### Aim
Please write out all the rows below again, requests included, and scale every coordinate in the answers by 2.2, rounding to whole numbers with halves rounded up. Leave the pictures out.

Rows from a screen grounding dataset:
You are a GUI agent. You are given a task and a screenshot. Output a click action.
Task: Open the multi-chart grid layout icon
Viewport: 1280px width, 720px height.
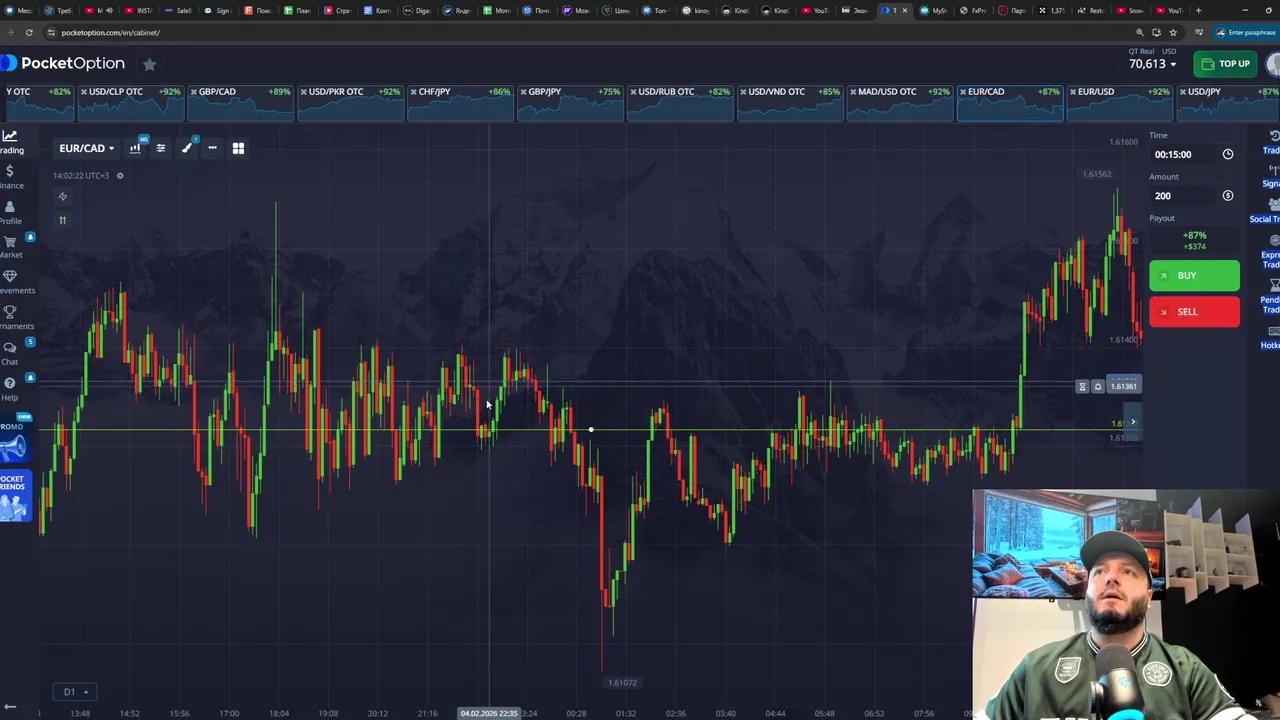coord(238,148)
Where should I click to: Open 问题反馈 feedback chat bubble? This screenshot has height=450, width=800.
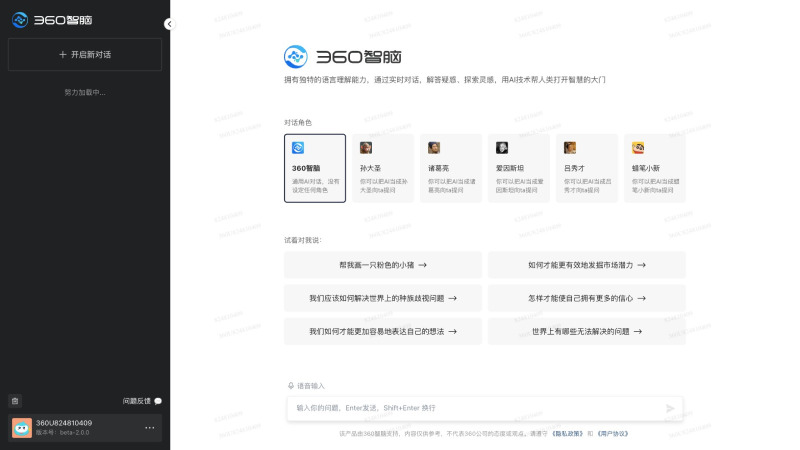pos(158,401)
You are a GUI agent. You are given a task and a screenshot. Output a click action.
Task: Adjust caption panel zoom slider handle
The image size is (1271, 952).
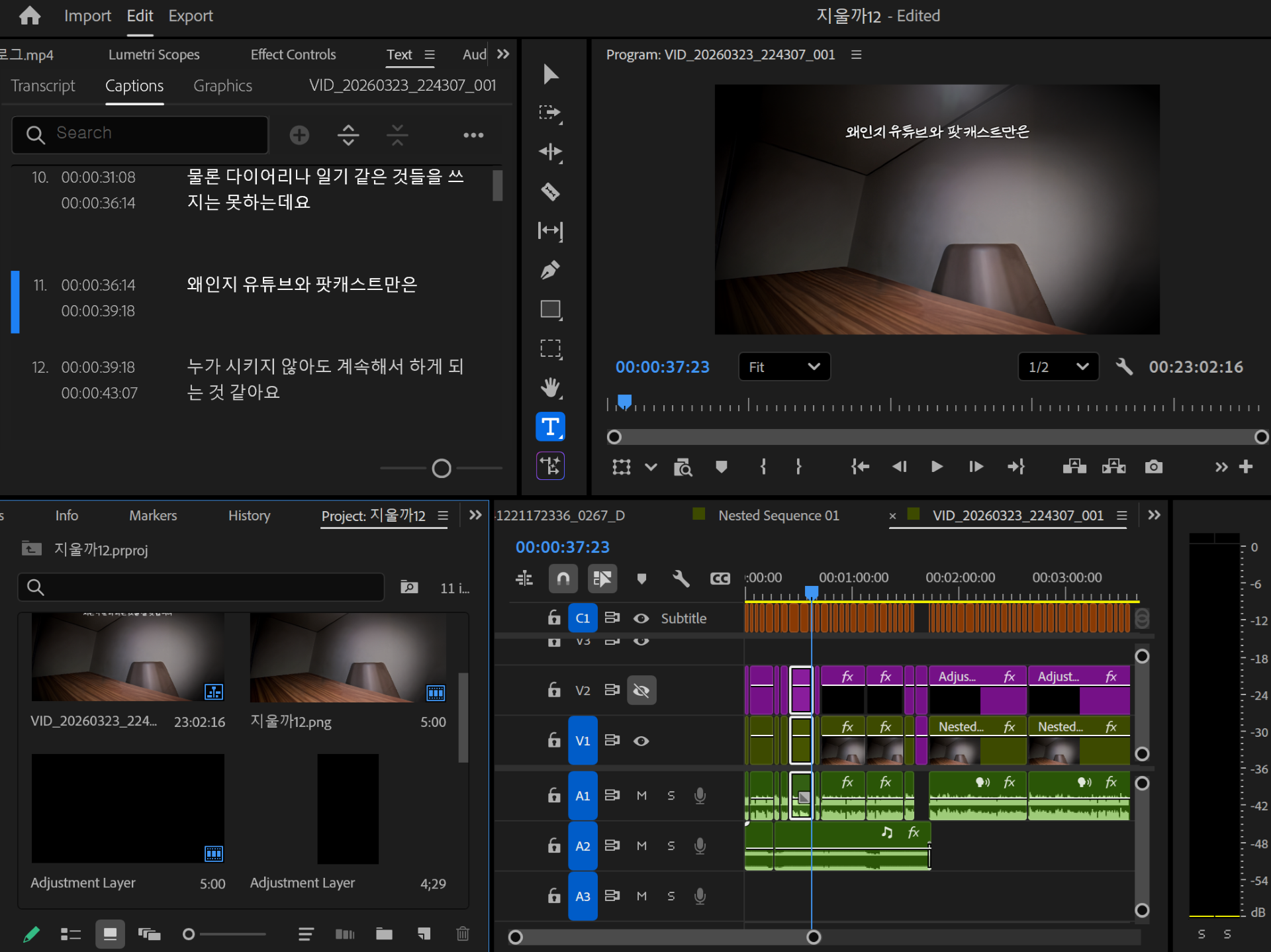coord(442,469)
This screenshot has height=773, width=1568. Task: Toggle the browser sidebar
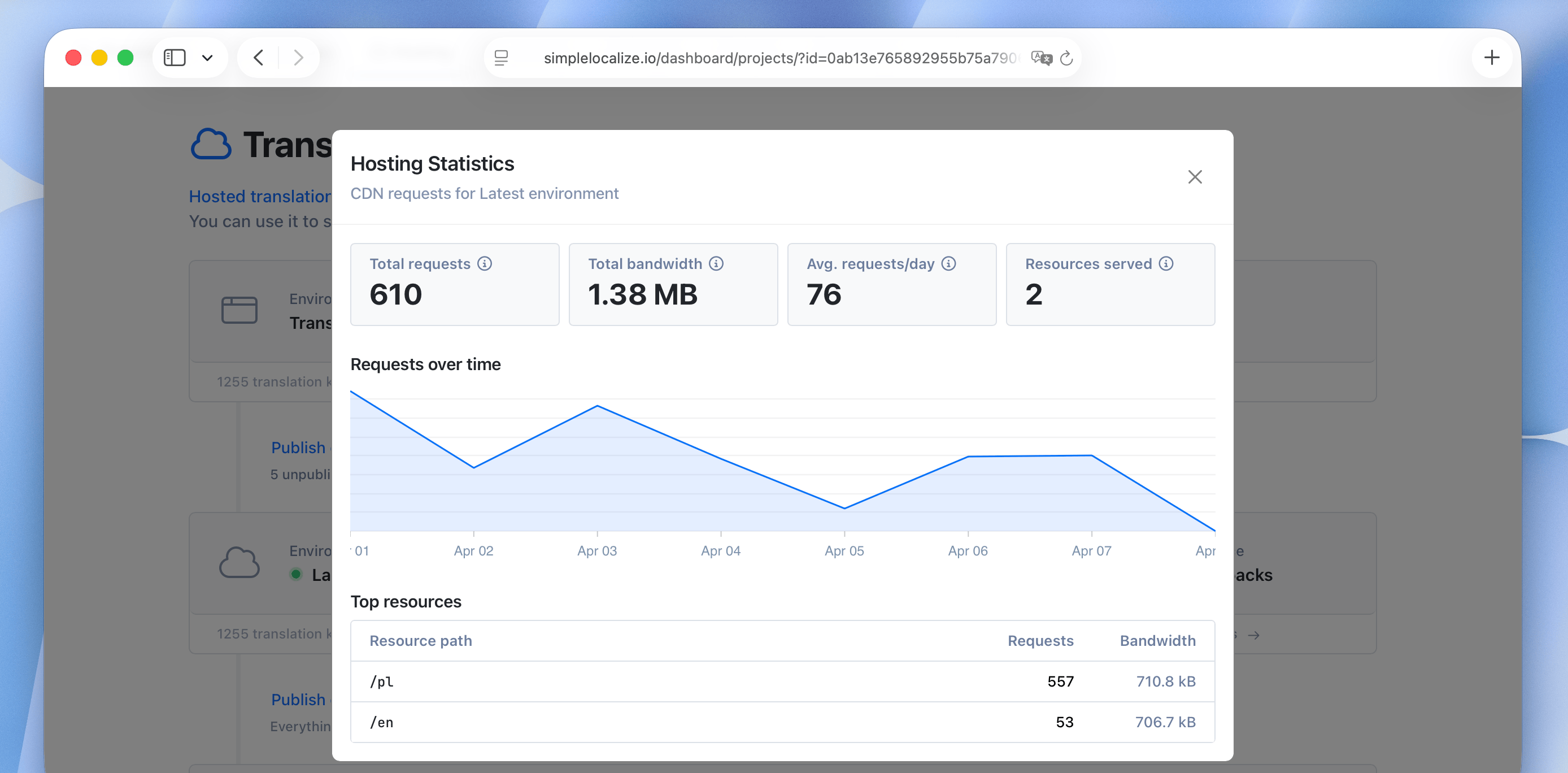pos(175,57)
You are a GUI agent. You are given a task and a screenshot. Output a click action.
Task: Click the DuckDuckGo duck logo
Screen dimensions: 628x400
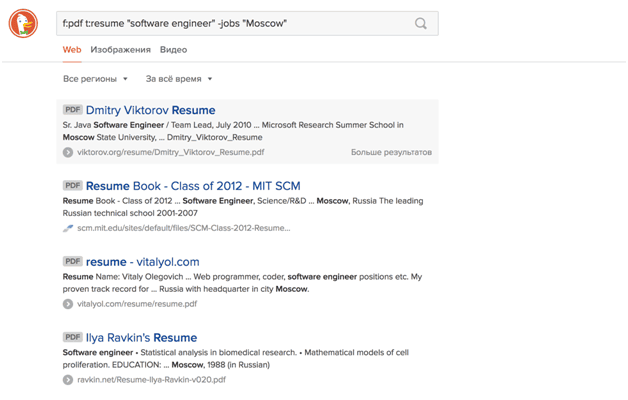pyautogui.click(x=23, y=23)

### Exercise response
You are a GUI agent. You are given a task and a screenshot. Output a click action.
Task: Open the multi-chart grid layout icon
Viewport: 1280px width, 720px height.
coord(524,326)
Where should I click to: Open 问题反馈 feedback chat bubble? This screenshot has height=450, width=800.
pos(348,882)
You are a GUI agent. You are given a task and a screenshot. Output a click action.
Task: Adjust caption panel zoom slider handle
The image size is (1271, 952).
coord(972,1032)
This screenshot has height=773, width=1568. Task: Toggle the browser sidebar
pos(385,125)
You are a GUI agent. You are given a task and a screenshot. Output a click action.
Task: Click the DuckDuckGo duck logo
Screen dimensions: 628x400
pyautogui.click(x=51, y=51)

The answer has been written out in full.